Taking things one step further, Nationwide also has a chargeback model, where each application team is responsible for its exact usage via a monthly bill. “That creates accountability,” Daly said. “If they can see charges, they can see if they are oversized or shut things down overnight or use cloud-managed services where we can.”

Daly does warn against gamifying these incentives too much, however. “In my experience, if you turn it into a game, it gets played like a game,” he said.

Just Eat Takeaway.com feeds data-hungry developers cost insights

European food delivery company Just Eat Takeaway.com, which is the result of a merger between British and Dutch companies in 2020, predominantly runs on AWS, with applications broken down into microservices. For those teams based in the UK, Ireland, Italy, Spain, Australia, and Canada, a central finops team is tasked with giving engineers better visibility into cloud costs, with the aim of eventually reducing them.

“Our [finops] team is engineering-focused, and we build tools to either help improve visibility of cloud costs or to reduce them,” David Andrews, head of engineering for platforms at Just Eat Takeaway.com, told InfoWorld.

This manifests in a hub-and-spoke approach, with a central team tasked with making efficient buying decisions for the whole organisation, and with engineers armed with tools like Microsoft Azure Cost Explorer, the open source Cloud Custodian, and Apptio’s proprietary Cloudability to track their cloud spending.

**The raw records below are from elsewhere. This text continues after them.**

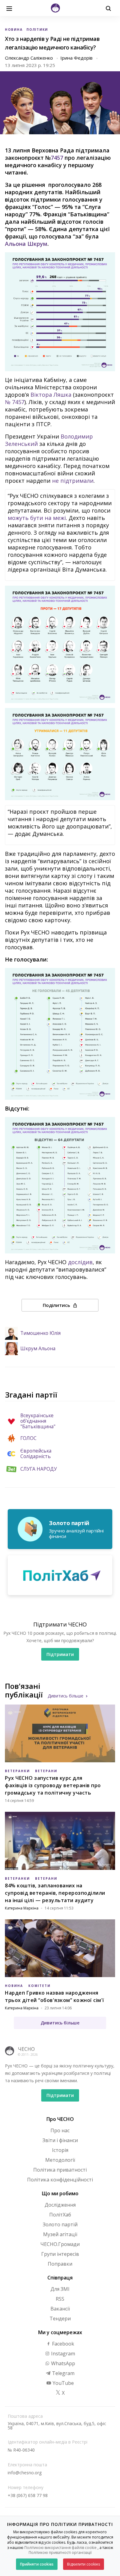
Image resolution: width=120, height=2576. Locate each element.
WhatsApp (62, 2363)
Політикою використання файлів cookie (60, 2547)
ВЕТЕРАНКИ (17, 1771)
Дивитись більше (65, 1696)
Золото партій (60, 2224)
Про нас (60, 2130)
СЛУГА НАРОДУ (38, 1469)
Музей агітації (60, 2234)
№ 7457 (14, 402)
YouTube (62, 2383)
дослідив (80, 1262)
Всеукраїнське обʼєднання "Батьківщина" (37, 1421)
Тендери (60, 2318)
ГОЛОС (28, 1438)
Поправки (60, 2263)
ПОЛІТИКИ (37, 29)
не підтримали (73, 480)
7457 (57, 157)
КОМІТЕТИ (39, 1986)
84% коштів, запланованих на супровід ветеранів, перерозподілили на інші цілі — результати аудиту (55, 1893)
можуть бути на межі (37, 517)
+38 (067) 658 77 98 (28, 2495)
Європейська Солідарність (35, 1453)
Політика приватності (60, 2169)
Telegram (62, 2373)
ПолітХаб (60, 2214)
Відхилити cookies (83, 2564)
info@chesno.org (25, 2473)
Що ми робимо (60, 2193)
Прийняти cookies (37, 2564)
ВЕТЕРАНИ (46, 1771)
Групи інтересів (60, 2254)
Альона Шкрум (26, 243)
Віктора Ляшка (50, 394)
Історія (60, 2150)
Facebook (62, 2343)
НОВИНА (13, 29)
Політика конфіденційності (60, 2179)
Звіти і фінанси (60, 2140)
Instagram (62, 2353)
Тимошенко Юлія (40, 1333)
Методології (60, 2160)
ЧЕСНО (26, 2049)
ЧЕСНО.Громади (60, 2244)
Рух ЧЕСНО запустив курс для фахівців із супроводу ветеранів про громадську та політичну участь (53, 1785)
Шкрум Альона (37, 1348)
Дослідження (60, 2204)
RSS (60, 2298)
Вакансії (60, 2308)
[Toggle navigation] (9, 8)
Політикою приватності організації (60, 2552)
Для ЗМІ (60, 2289)
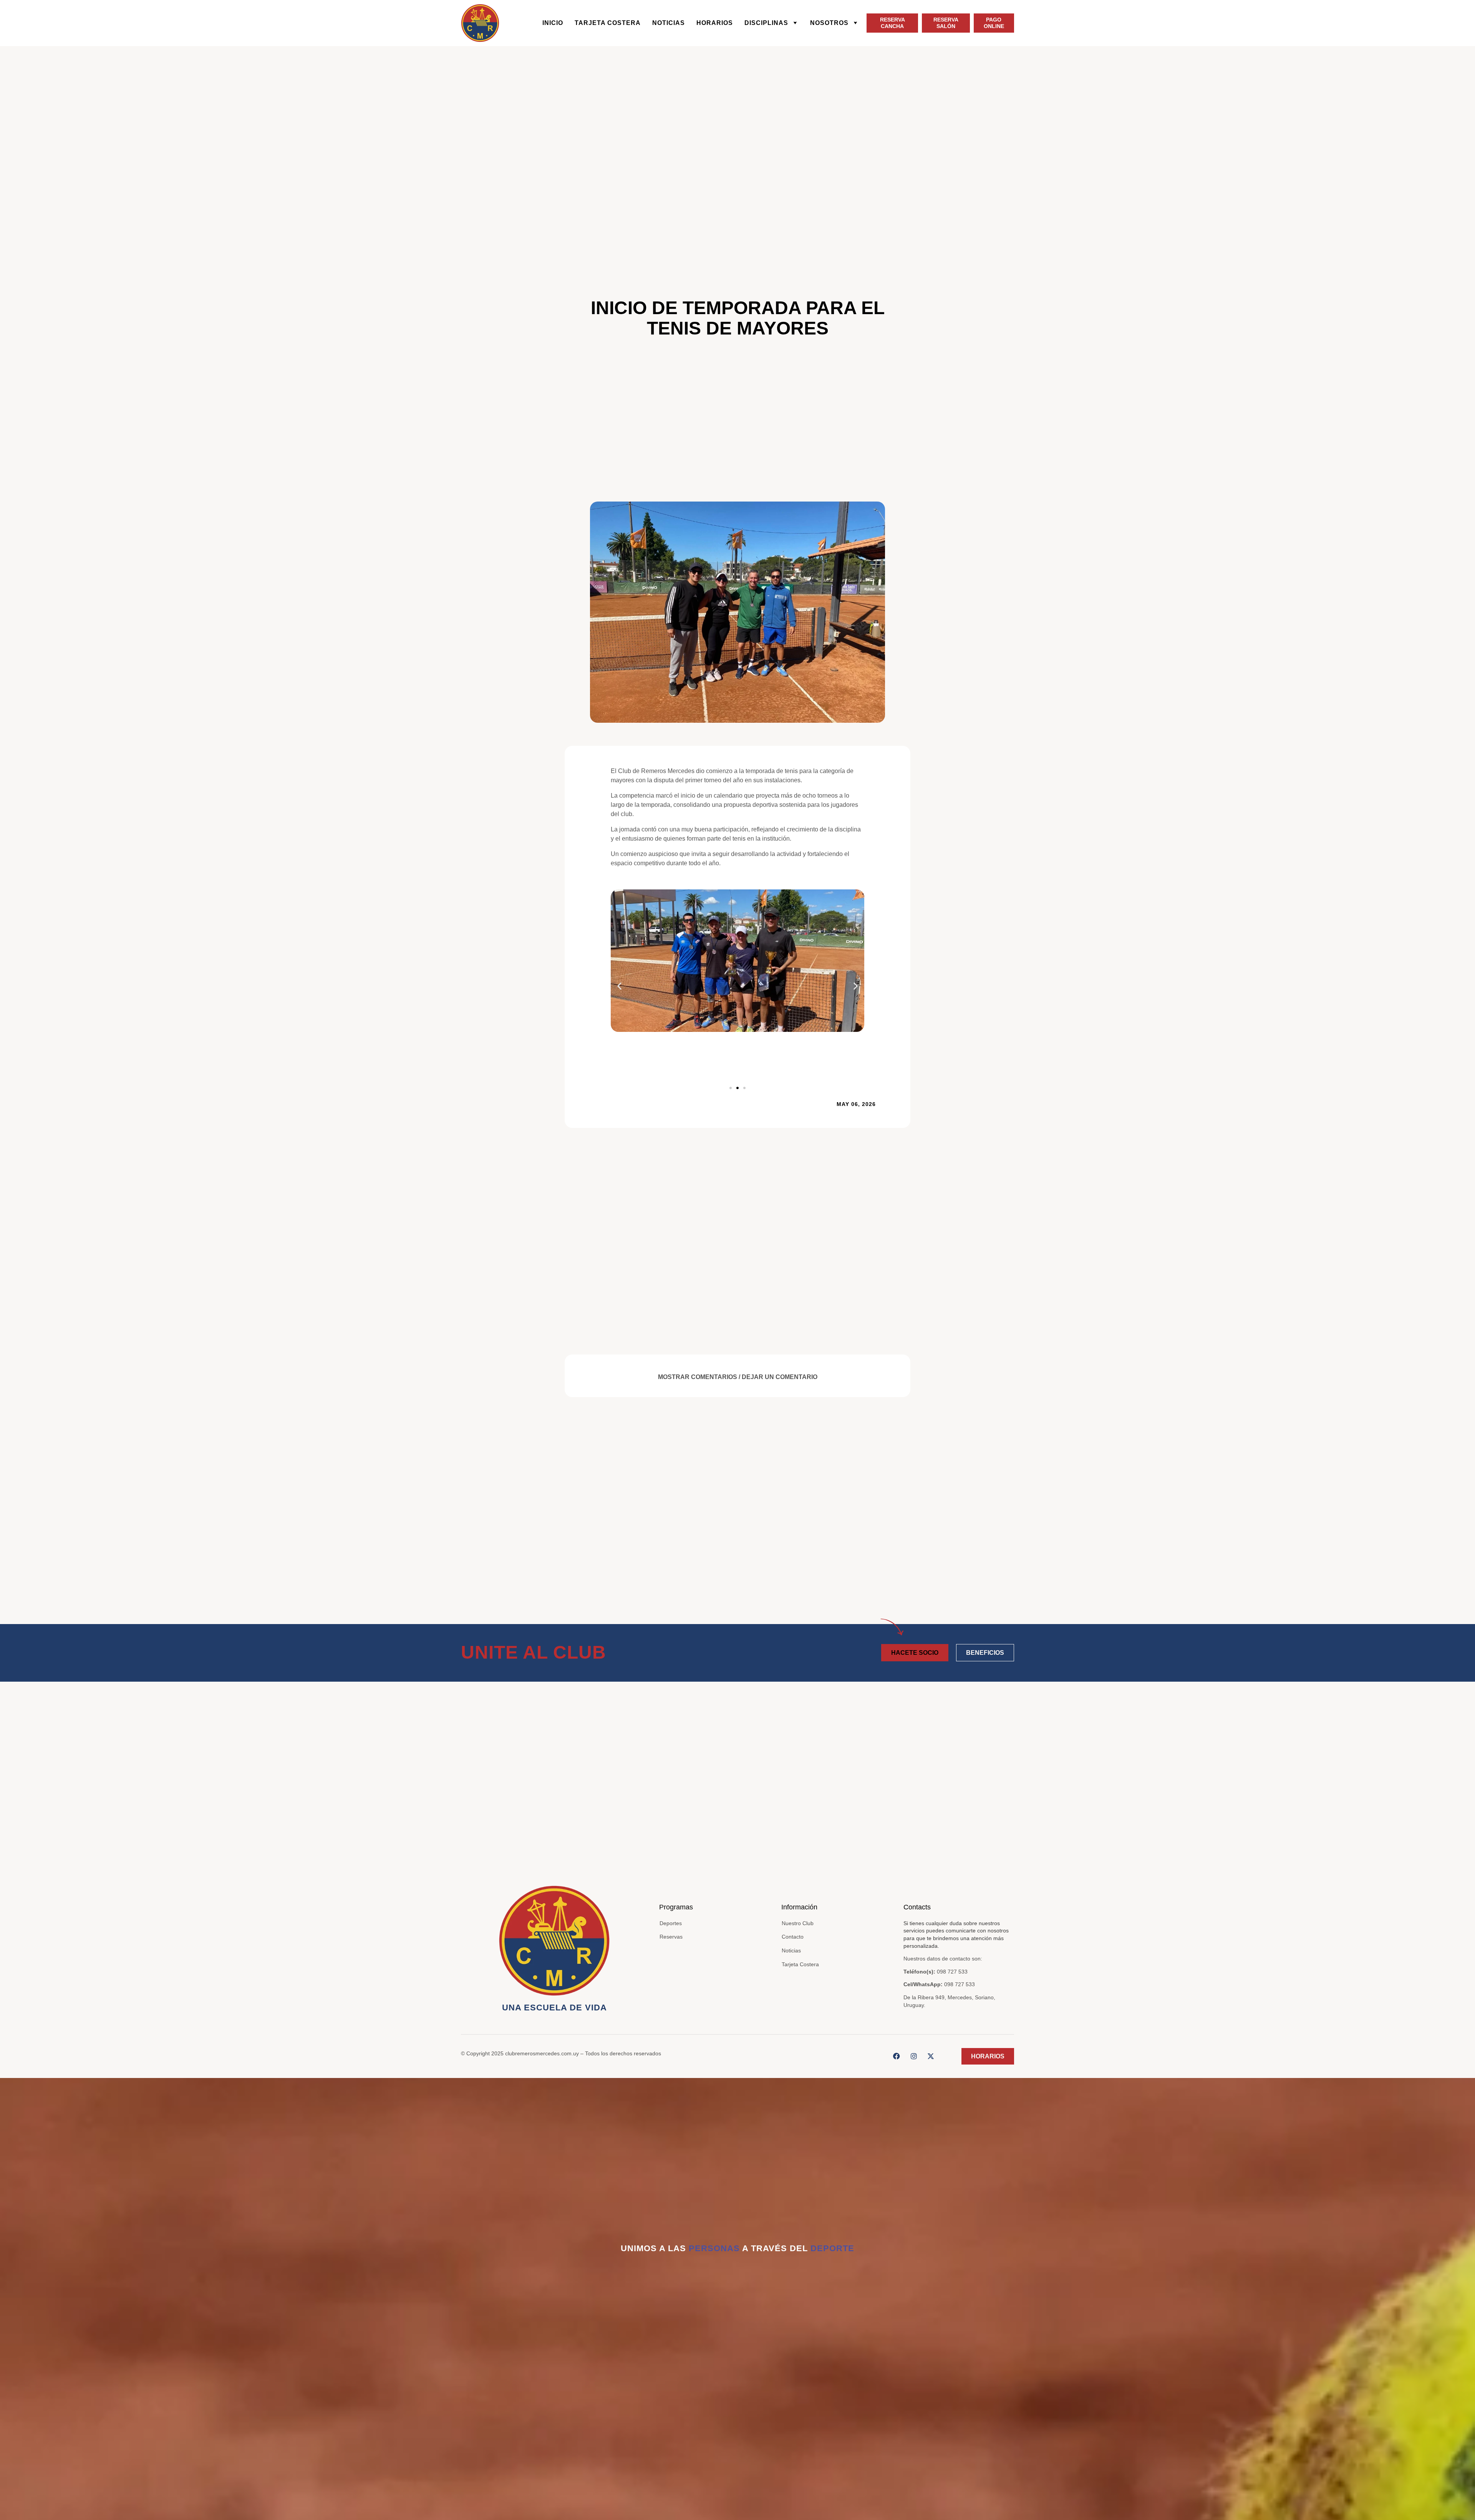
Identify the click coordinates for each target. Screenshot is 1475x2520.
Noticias (668, 23)
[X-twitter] (930, 2056)
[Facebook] (896, 2056)
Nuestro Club (798, 1923)
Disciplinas (766, 23)
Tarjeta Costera (608, 23)
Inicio (552, 23)
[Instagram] (913, 2056)
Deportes (671, 1923)
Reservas (671, 1937)
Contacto (793, 1937)
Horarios (714, 23)
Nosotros (829, 23)
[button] (619, 985)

Gaining buy-in was a challenge in the early days, when the process of tracking cloud spend was largely manual. Andrews said that automating these tasks can help remove that friction for engineers, including setting alerts for teams that start to go over budget.

“One of our previous challenges was that we used to conduct a portion of our activity manually, such as reporting and reviewing costs. As we continued to grow and scale, this became less sustainable,” Andrews said. Simplifying reporting and investing in training workshops helped gain developer buy-in, as did openly talking about the topic of cloud costs in technical all-hands meetings.

Like many businesses focused on growth, Just Eat Takeaway.com doesn’t want to reduce cloud costs to the detriment of growth. “While we do of course track our cloud costs effectively and regularly, we do that alongside tracking our business growth so that we don’t view cloud costs in a vacuum,” Andrews said.

Spreading the gospel of finops

Now, as cloud computing becomes more popular with enterprises that weren’t born in the cloud, the need for a common set of easily implemented finops principles and tools will become integral to many companies' bottom lines.

This can start with a single person or a small team tasked with establishing an enterprise-wide account, label, and tagging hierarchy. Once everyone is working from the same data, the hard work of education and culture change can begin.

It’s important not to get downhearted early on, as there is no golden path to better cloud cost management. So it is important to start early, learn, and iterate as you go to make those important marginal gains. Strong top-down support will be critical.

The fact is, as cloud makes up a bigger and bigger chunk of an organisation’s technology bills, it’s only a matter of time before these finops practices become mainstream and every engineer will need to know their way around a cloud bill.